The flags fly at half-mast, the calsson has completed its sad journey up Pennsylvania Avenue, people go quietly into open churches for moments of prayer, even the November wind rustles a dirge of grief as a nation mourns its martyred president.

There is a restlessness in that grief, a searching and an asking. For this is no ordinary grief, it is a haunting sorrow touched with disbelief and with shame and touched perhaps also with guilt.

John Fitzgerald Kennedy was no ordinary man. He lived no ordinary life. He died no ordinary death.

It was his tremendous zest for living that set him apart from other men. With enthusiasm, courage and vigor (we laughed at his use of the word) he greeted the events of each day. Whether it was a romp through the once-staid White House with his children, a strategy session with Congressional leaders, or an informal talk with a student, the youthful president welcomed each day with optimism. It was almost as if he knew his time was short and that he must live fully the days allotted him. So much to do. So little time.

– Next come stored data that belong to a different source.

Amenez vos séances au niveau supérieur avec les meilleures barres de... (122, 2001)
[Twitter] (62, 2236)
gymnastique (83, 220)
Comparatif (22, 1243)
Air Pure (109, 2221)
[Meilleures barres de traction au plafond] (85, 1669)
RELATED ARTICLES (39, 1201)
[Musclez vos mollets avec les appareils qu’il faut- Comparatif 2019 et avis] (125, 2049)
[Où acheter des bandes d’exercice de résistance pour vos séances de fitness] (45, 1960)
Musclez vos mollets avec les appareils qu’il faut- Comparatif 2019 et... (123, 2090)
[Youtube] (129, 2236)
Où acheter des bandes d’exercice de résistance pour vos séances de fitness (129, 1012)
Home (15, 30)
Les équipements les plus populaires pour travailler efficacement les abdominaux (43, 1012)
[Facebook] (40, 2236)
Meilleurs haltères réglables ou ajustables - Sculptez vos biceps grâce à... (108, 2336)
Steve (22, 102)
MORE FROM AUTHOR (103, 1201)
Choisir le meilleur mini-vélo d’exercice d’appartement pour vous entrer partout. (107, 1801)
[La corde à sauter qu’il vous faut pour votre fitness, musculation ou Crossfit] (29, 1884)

John Kennedy loved his country. He loved the people, all of them, in this country. And he loved God. Out of these loves grew his desire for service, his dedication to the recognition of the worth and dignity of man, his deep religious convictions.

Life was not easy for John Kennedy. He knew personal tragedy and suffering; he met disappointment, frustration and even defeat. Yet he never relinquished his dreams, never swerved from the ideals he believed in. Nor did he lose his zest for living. He embraced life with all its problems as man’s greatest prize.

Now he is dead.

And we grieve, a restless, haunting grief. Even in our grief we admit we admit there were things about the man we did not like, policies and methods we opposed. We remember the Kennedy stories we told, not very pretty stories, and we recall how our disapproval of some of his actions grew into bitterness and hate. And we were ashamed.

As the news media repeat again and again the events of that tragic day, we search our hearts and we wonder what part our derision and our hatred played in the death of John Fitzgerald Kennedy.

Guilt adds a heavy burden to our grief.